There’s considerable confusion about “the best way” to approach CI/CD when no single path exists. There are important considerations organizations should contemplate to avoid wasting time and money that could have been spent making progress, however.
“One of the first things an organization should do is understand what their needs are [in terms of] the business, their application and the application environment,” said Alan Zucker, founding principal of training and consulting firm Project Management Essentials. “The other thing you should do when looking at your CI/CD pipeline needs is figure out what you’re going to get the biggest benefit from, your automation or integration work or where you pain points are. Then start stitching things together.”
Clearly, progress is always the goal, but sometimes organizations come up short. Following are some of the “gotchas” that can get in the way.
CI/CD tool chains tend to be complex because CI/CD involves so many processes and associated types of tools. The resulting complexity can be difficult, time-consuming and expensive to maintain over time.
“Now you’ve got a whole group of people whose only job is to maintain the tool chain, which was supposed to keep you from having all these people in your organization,” said Tom Petrocelli, research fellow for DevOps and Collaboration at Amalgam Insights. “If you’re a midsize company, you’re not going to have the budget to hire all the engineers to do that and maintain those engineers over time. The result is modest tool chains that don’t have the impact the organization expected or the cost prevents them from doing anything.”
The emerging end-to-end solutions alleviate the tool management overhead since all elements are integrated. However, highly complex applications running in highly complex environments may require point solutions that have a greater depth of features.
“I think a successful pipeline really simplifies complex operations. Your pipeline may grow, so it becomes more complex in all of the different aspects of what it’s doing, but it needs to be simple, straightforward and easy to work with,” said Daniel Ritchie, distinguished engineer at Broadridge Financial Solutions.
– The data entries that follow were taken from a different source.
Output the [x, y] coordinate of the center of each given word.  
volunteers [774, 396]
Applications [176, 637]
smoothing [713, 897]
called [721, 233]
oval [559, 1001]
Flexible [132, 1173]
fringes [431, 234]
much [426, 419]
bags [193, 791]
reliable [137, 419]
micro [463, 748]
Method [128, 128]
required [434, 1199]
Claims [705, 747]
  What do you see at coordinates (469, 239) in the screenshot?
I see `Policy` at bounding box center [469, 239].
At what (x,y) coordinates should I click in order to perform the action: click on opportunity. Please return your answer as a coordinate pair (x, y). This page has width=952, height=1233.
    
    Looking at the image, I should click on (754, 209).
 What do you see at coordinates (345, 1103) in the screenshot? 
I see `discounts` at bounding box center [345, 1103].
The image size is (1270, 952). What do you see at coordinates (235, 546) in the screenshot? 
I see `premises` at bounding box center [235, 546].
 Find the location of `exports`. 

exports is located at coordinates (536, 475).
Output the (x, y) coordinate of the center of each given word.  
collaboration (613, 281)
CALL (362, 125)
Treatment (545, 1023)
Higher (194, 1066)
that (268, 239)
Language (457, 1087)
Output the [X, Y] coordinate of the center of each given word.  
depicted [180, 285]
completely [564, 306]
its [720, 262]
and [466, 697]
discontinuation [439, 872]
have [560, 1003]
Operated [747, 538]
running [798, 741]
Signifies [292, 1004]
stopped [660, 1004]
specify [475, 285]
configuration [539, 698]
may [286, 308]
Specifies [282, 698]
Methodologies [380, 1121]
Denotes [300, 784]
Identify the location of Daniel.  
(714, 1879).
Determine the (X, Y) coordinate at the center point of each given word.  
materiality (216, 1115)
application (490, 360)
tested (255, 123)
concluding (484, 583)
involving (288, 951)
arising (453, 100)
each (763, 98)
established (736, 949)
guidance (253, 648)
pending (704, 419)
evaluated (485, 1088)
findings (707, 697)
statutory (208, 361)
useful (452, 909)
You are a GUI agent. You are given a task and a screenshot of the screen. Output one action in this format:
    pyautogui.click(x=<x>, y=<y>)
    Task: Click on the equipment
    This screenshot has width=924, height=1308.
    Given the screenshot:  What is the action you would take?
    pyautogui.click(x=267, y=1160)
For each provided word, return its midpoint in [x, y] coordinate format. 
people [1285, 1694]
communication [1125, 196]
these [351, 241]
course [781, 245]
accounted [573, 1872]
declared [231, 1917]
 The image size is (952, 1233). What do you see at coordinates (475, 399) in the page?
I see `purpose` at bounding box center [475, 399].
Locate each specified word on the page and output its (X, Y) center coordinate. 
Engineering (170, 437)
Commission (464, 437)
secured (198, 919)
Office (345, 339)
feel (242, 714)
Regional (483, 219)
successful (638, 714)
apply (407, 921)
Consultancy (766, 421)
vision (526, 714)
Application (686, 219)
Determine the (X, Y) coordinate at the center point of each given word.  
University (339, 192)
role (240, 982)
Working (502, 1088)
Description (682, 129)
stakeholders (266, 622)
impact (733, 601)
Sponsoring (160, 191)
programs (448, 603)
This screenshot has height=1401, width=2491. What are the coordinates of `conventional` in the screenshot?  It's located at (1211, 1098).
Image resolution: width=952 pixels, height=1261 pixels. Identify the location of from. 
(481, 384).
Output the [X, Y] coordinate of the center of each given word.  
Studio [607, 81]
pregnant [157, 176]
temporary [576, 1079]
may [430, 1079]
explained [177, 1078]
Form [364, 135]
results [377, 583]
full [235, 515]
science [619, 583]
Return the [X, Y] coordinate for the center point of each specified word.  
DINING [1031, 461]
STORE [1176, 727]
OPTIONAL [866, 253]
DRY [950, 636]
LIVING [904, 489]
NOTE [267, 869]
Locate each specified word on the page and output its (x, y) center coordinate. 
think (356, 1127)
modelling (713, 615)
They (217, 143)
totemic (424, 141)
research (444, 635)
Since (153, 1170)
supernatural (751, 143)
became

Security needs to be part of a CI/CD pipeline; however, a lot of times “security” is limited to just a quick CVE scan. Alternatively, a security scan may be left until the end. If a vulnerability is found, developers may be more inclined to file an exception request so they can fix it in the next release rather than spending the time to fix it in the current release.
“Security should be everywhere, not just before or after integration. A lot of organizations think of security as just static analysis or dynamic analysis,” said Hasan Yasar, technical manager of the Secure Lifecycle Solutions group in the CERT Division of the Software Engineering Institute at Carnegie Mellon University.
“Everywhere” means various types of security testing throughout the SDLC, beginning with defining security requirements along with functional requirements. Yasar recommends including tools like Fortify or SonarQube as part of the CI server. Depending on the application, other security considerations may include authentication, network segmentations, regulatory compliance (such as PII usage) and the like, so security testing is happening at the code level and the architectural level.
“Almost every organization is struggling with false positives or how much security testing they need to do because static and dynamic analysis such as pen testing take time,” said Yasar. “If the organization is only doing static and dynamic analysis without tying them into the requirements in the beginning, they don’t know what they’re testing or they don’t understand the value of the testing they’ve done. Security should have threat modeling or understanding of security requirements at the beginning of feature development.”
Don’t think of security as a step, but rather a process that should be integrated throughout the pipeline.
Some people are really excited about CI/CD because they want to get more done faster, but not everyone. CI/CD automates a lot of manual tasks that have been associated with job descriptions.
“Organization and culture are the biggest barriers. You should have accountability at the lowest responsible level so people are taking ownership for their work and people have that end-to-end responsibility,” said Project Management Essentials’ Zucker. “[Companies are] trying to acquire new methodologies and processes and spend a lot of money training people in the same old tools, but then they still behave the same old way and they don’t get the results they want.”
Having the people affected by CI/CD involved in its planning, problem-solving and implementation can help break down barriers to adoption.
It’s easy to expect too much too soon. Buying tools alone won’t help, nor will automating processes that weren’t designed well in the first place. The space itself is evolving, and as a process, organizations are wise to approach CI/CD from the perspective of continuous improvement, since they’ll discover many things that could along the way anyway. Trying to do too much too quickly can backfire.
“I would not counsel anybody to go from a well-controlled annual process to push-button full release management. You’re talking about a several-year journey with a lot of fits and starts,” said Zucker.